Las cosas que llegan tarde no sólo están desfasadas, es que encima están mal.
No es sólo por el momento equivocado, es también por la intención tardía. Llegar tarde es reconocer, sin decirlo, que lo que sentíamos ya no está vivo. Que una de las partes se quedó caduca. Que lo que fue, ya no será nunca más.
Es como ver la luna llena, patrocinada por un sol que ya se va. Que se va tornando rojizo, atardeciéndose con el pasar de las horas para dar lugar a un escenario completamente nuevo.
Ir a destiempo es saber que eso está pasando y tú corres a toda velocidad porque quieres contemplar la hora dorada. Sin embargo, cuando llegas, ya no hay luz. E, inmediatamente, empiezas a castigarte con preguntas que esconden culpabilidad.
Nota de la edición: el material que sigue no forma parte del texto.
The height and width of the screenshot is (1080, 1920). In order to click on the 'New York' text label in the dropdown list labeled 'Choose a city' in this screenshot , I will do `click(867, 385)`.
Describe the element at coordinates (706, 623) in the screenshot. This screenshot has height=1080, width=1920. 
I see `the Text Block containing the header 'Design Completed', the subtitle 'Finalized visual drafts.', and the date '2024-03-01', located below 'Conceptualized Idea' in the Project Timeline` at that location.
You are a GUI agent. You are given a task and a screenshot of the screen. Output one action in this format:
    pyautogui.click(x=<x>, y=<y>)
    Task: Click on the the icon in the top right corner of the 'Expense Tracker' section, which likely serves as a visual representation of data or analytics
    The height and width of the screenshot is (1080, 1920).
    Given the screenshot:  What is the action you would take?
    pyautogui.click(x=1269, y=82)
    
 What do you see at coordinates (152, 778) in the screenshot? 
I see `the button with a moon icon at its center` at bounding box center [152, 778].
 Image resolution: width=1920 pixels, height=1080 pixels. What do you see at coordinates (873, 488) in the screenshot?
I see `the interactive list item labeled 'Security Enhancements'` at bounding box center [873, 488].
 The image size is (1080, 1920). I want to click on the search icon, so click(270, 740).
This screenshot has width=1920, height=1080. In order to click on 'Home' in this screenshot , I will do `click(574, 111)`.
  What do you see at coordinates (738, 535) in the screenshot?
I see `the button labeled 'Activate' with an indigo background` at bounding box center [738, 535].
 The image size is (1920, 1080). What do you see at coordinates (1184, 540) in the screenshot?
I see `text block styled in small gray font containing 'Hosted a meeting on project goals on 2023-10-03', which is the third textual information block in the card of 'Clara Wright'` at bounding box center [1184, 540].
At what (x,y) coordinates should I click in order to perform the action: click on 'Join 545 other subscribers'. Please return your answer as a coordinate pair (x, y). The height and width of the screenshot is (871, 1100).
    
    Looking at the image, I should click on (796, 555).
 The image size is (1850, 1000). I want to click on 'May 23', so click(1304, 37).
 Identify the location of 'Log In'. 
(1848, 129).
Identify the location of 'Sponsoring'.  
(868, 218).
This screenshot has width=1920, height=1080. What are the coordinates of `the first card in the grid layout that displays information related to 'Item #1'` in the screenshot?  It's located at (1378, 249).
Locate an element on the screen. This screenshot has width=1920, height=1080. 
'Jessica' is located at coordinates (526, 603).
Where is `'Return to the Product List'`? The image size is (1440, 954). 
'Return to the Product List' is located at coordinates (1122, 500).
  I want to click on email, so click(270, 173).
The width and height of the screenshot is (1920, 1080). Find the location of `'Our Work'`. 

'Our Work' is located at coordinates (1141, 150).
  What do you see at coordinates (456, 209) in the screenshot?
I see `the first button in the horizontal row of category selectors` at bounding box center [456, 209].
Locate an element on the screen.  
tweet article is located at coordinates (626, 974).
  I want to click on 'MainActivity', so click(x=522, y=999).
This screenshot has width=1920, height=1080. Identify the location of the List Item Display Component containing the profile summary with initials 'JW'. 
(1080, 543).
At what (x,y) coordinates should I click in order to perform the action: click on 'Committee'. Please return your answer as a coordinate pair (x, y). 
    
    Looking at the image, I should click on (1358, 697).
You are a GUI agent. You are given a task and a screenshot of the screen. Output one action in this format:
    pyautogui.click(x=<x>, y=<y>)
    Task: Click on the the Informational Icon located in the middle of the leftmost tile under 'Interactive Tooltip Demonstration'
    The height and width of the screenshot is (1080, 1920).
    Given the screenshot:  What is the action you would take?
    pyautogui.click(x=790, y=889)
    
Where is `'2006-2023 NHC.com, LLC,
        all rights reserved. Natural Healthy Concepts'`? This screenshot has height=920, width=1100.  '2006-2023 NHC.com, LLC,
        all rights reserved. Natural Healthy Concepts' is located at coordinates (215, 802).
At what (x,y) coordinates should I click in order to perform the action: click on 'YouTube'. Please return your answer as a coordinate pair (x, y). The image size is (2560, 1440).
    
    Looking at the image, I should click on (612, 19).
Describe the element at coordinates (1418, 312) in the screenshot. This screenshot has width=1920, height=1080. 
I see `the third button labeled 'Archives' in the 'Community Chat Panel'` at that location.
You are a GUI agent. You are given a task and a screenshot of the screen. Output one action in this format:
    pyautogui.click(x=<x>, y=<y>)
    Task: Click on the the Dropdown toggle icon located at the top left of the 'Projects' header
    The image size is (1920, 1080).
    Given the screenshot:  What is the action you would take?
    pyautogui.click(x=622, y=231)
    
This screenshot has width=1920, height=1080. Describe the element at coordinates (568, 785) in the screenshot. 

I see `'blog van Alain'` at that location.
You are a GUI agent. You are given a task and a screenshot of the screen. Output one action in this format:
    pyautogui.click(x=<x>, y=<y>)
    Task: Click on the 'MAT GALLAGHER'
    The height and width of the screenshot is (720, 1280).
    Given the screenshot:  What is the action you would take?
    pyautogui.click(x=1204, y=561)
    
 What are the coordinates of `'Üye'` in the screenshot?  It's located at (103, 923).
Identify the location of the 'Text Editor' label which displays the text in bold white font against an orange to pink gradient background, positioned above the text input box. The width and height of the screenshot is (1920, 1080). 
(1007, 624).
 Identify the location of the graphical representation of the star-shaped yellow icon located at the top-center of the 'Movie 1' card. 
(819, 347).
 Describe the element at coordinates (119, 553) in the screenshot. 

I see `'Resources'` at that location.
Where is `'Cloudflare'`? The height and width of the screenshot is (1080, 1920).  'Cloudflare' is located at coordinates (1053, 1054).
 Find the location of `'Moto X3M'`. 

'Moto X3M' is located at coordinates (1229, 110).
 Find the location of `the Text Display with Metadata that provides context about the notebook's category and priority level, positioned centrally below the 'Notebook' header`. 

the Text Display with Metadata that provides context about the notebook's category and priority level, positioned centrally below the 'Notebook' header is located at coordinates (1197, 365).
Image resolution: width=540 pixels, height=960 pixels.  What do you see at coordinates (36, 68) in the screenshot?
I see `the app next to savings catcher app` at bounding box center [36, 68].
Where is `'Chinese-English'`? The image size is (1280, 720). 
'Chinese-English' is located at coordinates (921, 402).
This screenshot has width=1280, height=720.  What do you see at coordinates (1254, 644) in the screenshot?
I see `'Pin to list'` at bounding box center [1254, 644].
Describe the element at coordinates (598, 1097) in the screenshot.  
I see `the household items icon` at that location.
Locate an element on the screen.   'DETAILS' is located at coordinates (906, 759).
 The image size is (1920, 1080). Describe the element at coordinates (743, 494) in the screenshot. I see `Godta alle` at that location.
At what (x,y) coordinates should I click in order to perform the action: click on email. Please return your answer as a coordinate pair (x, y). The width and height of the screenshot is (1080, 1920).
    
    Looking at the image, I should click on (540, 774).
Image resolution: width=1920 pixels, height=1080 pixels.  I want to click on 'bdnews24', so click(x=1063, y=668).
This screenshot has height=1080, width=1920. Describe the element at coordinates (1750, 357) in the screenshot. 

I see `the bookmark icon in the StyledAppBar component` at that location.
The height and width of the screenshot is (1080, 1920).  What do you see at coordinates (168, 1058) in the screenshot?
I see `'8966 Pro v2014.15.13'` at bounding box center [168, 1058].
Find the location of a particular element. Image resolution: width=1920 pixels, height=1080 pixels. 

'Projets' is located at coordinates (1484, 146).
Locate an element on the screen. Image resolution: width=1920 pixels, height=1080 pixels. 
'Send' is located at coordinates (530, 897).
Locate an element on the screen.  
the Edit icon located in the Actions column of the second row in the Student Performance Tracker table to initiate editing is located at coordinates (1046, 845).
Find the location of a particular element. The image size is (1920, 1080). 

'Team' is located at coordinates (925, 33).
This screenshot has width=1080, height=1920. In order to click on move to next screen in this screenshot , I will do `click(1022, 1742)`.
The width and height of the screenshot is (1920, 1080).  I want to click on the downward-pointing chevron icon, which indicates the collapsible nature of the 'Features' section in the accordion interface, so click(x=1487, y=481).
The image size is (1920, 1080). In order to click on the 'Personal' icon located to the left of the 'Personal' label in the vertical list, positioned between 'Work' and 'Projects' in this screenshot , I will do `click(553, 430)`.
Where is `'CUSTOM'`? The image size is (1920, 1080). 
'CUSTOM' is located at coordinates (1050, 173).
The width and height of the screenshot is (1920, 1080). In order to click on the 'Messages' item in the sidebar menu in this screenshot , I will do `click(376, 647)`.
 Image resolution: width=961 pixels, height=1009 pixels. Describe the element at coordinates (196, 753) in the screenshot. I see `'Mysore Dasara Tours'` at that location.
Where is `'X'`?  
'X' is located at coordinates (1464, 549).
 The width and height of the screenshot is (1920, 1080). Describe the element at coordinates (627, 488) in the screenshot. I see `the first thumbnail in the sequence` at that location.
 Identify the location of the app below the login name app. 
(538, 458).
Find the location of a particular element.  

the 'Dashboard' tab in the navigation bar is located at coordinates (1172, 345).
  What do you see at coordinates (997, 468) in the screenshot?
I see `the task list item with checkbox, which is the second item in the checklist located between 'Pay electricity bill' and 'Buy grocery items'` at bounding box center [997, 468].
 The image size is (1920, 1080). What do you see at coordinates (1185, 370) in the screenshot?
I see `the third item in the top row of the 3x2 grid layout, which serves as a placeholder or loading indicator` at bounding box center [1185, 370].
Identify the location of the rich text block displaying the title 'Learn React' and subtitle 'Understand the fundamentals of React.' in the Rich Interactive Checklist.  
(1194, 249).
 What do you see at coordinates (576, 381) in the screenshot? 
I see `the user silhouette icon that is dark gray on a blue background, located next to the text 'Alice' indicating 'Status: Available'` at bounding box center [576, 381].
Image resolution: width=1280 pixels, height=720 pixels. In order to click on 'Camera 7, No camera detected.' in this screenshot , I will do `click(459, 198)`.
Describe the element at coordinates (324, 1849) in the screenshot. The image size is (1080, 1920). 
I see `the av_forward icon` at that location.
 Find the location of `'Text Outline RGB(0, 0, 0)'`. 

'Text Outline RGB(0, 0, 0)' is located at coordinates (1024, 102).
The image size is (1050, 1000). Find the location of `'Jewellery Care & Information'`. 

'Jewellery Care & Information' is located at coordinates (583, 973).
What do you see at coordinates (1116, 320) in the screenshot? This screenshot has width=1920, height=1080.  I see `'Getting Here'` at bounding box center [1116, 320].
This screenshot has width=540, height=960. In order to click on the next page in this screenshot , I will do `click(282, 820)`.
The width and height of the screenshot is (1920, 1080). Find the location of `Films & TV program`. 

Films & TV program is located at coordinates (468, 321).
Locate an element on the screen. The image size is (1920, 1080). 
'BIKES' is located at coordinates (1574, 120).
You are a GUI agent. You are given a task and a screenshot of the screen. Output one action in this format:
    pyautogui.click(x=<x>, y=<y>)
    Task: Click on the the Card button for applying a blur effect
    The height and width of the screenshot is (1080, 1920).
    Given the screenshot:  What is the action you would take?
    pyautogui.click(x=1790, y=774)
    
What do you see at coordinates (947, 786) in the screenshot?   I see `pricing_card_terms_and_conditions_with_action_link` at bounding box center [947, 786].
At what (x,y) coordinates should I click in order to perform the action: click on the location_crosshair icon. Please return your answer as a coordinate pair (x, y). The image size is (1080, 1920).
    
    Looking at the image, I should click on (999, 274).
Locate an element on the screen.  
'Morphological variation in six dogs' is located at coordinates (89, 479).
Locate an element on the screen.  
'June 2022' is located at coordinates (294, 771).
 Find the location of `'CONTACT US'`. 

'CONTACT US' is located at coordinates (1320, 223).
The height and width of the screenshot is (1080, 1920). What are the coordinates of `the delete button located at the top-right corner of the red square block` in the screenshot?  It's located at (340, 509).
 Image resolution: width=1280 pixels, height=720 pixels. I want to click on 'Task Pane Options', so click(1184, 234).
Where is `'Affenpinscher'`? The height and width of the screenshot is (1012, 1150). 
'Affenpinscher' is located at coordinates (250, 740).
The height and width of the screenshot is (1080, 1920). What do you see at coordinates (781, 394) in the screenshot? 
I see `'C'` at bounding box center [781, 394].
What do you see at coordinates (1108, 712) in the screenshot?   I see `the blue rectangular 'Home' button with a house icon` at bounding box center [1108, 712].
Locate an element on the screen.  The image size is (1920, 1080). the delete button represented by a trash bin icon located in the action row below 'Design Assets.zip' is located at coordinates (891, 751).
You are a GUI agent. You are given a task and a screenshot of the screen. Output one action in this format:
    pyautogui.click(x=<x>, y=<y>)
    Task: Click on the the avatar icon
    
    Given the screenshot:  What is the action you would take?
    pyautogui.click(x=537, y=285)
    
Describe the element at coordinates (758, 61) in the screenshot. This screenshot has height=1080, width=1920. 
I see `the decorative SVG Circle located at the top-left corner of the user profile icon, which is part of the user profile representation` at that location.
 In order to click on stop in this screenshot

“¿Por qué no lo hice antes, cuando todavía podía?”
Pues porque no tuviste la suficiente voluntad de hacerlo. Y te toca analizar si realmente en algún momento quisiste hacerlo de verdad o sólo te engañaste.
Llegar tarde es pensar en un mañana que no existe, es retrasar la vida, ir en contra de los tiempos. Es perder libertad, porque uno es libre cuando tiene la posibilidad y la valentía de hacer lo que toca, cuando toca. Todo lo que se salga de ahí, yo lo llamo obligación. O lo que es todavía peor, descarte.
Generalmente la impuntualidad la solventamos pidiendo disculpas que, irremediablemente, el afectado siempre acepta. Pero la faena de verdad, la jodida, la que nunca encuentra solución es la impuntualidad vital. Ese momento en el que, llegando tarde, te llevas por delante años de construcción, sentimientos importantísimos y emociones que sostienen un proyecto. O varios.
El problema real llega cuando empiezas a dar donde ya no quieren recibir, cuando empiezas a llamar a un lugar en el que durante mucho tiempo se te esperó, y ahí empiezas a zarandearte de tu comodidad. Una comodidad que significó molestia para otros. Pero ahora ya es tarde.
Y entonces te entra la prisa, y quieres hacer todo lo que no hiciste. No llamas una vez, lo haces hasta agotar la batería. Y quieres asistir a todos los planes a los que se te invitó, y quieres abrazar a quien hace mucho tiempo que se despidió. Y te lamentas. Porque una de dos, o te resulta indiferente ya que nunca te importó (que lo dudo) o eres la persona más pringada del mundo en el momento en el que pierdes a gente que te quería por no hacer las cosas cuando debías.
El otro día me hice varias preguntas. ¿Cuánto vale un abrazo? ¿Y un beso? ¿Y la intención? ¿Y el perdón? ¿Y el arrepentimiento? ¿Y la osadía? Pues, en fin. No tengo ni idea. Pero creo que todas tienen la misma respuesta: DEPENDE.
Las cosas pueden valer TODO o NADA y dependerá del momento en el que lleguen. Así que tú decides.
Porque, a veces, deseamos decir te quiero al protagonista del funeral. Al que se ha ido para siempre. Y aunque no podamos cambiar las normas de esta vida, sí podemos desafiarlas entregando amor cada día, a pesar de todo.
Que nunca nadie pueda decirte eso de “A buenas horas” porque dejar las cosas para después, es pensar que vamos a vivir para siempre.